━━ Extracted entries ━━

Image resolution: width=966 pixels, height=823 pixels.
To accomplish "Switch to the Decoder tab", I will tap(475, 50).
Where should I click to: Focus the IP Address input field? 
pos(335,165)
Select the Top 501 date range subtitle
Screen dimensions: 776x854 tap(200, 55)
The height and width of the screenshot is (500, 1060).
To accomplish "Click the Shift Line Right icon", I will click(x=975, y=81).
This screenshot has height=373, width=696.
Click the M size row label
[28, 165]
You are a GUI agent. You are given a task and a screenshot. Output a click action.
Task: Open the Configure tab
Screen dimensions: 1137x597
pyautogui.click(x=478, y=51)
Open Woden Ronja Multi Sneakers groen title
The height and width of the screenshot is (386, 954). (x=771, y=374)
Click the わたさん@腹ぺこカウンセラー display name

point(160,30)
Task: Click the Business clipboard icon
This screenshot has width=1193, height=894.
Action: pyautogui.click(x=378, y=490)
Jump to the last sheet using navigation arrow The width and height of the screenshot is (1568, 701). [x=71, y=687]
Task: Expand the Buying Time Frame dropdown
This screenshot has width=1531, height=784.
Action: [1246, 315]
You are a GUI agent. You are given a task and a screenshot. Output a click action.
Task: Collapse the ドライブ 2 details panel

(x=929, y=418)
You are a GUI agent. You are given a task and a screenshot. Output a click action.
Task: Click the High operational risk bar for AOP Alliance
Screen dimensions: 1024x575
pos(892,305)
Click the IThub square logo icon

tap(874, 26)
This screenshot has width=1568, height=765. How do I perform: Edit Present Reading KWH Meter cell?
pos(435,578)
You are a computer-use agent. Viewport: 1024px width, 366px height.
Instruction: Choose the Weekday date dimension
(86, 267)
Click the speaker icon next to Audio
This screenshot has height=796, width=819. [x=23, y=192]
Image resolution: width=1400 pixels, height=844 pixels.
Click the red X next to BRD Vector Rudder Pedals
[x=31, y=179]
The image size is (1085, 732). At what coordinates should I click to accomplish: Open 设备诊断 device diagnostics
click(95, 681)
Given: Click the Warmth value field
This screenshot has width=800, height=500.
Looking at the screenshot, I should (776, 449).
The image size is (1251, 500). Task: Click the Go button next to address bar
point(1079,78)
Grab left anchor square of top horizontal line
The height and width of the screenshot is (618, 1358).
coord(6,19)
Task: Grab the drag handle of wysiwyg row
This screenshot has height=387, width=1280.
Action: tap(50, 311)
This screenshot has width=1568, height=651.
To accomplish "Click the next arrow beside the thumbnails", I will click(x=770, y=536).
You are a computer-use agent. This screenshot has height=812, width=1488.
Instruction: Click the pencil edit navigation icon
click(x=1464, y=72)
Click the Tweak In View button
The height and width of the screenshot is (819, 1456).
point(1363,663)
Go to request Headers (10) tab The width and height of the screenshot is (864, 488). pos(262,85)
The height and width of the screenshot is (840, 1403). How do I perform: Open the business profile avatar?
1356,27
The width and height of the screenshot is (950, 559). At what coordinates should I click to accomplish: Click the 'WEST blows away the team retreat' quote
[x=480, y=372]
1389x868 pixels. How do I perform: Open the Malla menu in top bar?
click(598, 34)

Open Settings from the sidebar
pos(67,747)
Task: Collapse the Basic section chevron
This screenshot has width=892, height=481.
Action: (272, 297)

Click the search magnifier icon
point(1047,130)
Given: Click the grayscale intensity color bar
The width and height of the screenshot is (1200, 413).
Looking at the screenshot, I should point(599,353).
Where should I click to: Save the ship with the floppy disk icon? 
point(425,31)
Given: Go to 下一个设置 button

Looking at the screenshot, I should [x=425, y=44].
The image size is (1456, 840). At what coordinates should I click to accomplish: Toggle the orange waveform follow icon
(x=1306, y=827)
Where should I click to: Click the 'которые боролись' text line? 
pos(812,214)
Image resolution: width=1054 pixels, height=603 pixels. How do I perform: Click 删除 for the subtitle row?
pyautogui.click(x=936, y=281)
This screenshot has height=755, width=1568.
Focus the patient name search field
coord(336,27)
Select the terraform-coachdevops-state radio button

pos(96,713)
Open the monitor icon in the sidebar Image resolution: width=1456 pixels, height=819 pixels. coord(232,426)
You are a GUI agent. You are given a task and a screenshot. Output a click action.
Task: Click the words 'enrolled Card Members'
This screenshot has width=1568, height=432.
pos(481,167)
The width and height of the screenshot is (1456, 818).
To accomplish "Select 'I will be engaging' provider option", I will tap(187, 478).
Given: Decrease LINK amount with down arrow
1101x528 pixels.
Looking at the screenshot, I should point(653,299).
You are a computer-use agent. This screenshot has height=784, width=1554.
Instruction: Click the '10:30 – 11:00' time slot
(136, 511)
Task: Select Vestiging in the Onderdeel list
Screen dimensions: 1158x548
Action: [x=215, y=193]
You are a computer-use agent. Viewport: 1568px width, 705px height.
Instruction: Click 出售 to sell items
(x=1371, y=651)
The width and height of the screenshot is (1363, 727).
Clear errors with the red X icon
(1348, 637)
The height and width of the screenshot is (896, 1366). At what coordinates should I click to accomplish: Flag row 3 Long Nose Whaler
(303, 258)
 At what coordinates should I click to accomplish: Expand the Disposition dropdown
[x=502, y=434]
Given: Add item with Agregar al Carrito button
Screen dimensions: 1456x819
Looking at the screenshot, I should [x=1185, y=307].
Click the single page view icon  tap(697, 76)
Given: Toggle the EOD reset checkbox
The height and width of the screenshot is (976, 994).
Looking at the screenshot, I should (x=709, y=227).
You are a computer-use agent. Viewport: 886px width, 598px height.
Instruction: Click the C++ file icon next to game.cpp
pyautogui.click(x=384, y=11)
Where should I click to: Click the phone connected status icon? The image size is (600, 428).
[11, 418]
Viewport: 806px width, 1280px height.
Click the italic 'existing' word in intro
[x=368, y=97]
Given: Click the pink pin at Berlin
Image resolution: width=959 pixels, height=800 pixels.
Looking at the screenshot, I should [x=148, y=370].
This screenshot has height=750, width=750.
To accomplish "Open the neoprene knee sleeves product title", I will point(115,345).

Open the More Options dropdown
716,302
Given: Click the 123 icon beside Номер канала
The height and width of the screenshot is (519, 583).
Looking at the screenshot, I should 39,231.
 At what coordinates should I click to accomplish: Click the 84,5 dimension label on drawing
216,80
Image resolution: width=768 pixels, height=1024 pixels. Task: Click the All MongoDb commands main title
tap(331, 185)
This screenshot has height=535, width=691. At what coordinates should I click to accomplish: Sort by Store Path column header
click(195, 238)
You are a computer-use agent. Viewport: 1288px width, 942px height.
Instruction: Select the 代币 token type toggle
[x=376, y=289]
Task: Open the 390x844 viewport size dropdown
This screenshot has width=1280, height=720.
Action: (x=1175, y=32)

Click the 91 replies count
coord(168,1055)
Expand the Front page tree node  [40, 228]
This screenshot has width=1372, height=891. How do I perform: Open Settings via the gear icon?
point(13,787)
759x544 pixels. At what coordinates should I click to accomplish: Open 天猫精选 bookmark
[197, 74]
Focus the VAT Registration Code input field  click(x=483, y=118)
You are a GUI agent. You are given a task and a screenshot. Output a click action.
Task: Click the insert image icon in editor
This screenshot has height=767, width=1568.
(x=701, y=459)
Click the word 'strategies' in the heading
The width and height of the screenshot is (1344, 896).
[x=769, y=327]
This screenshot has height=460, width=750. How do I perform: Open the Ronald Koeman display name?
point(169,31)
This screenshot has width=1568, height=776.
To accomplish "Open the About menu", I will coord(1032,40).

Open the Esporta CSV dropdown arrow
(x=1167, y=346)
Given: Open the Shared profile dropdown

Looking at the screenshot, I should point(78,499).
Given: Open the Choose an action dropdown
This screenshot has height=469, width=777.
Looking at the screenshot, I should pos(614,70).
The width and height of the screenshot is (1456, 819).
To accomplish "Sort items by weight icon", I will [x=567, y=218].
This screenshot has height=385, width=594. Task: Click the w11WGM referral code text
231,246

━━━

### Stated task
Quote the lines of the data above word for word, starting at the line that contains "At what coordinates should I click to accomplish: Expand" and ending at the line that contains "Looking at the screenshot, I should [x=1185, y=307].", with both of those lines included.

### Answer to this problem
 At what coordinates should I click to accomplish: Expand the Disposition dropdown
[x=502, y=434]
Given: Add item with Agregar al Carrito button
Screen dimensions: 1456x819
Looking at the screenshot, I should [x=1185, y=307].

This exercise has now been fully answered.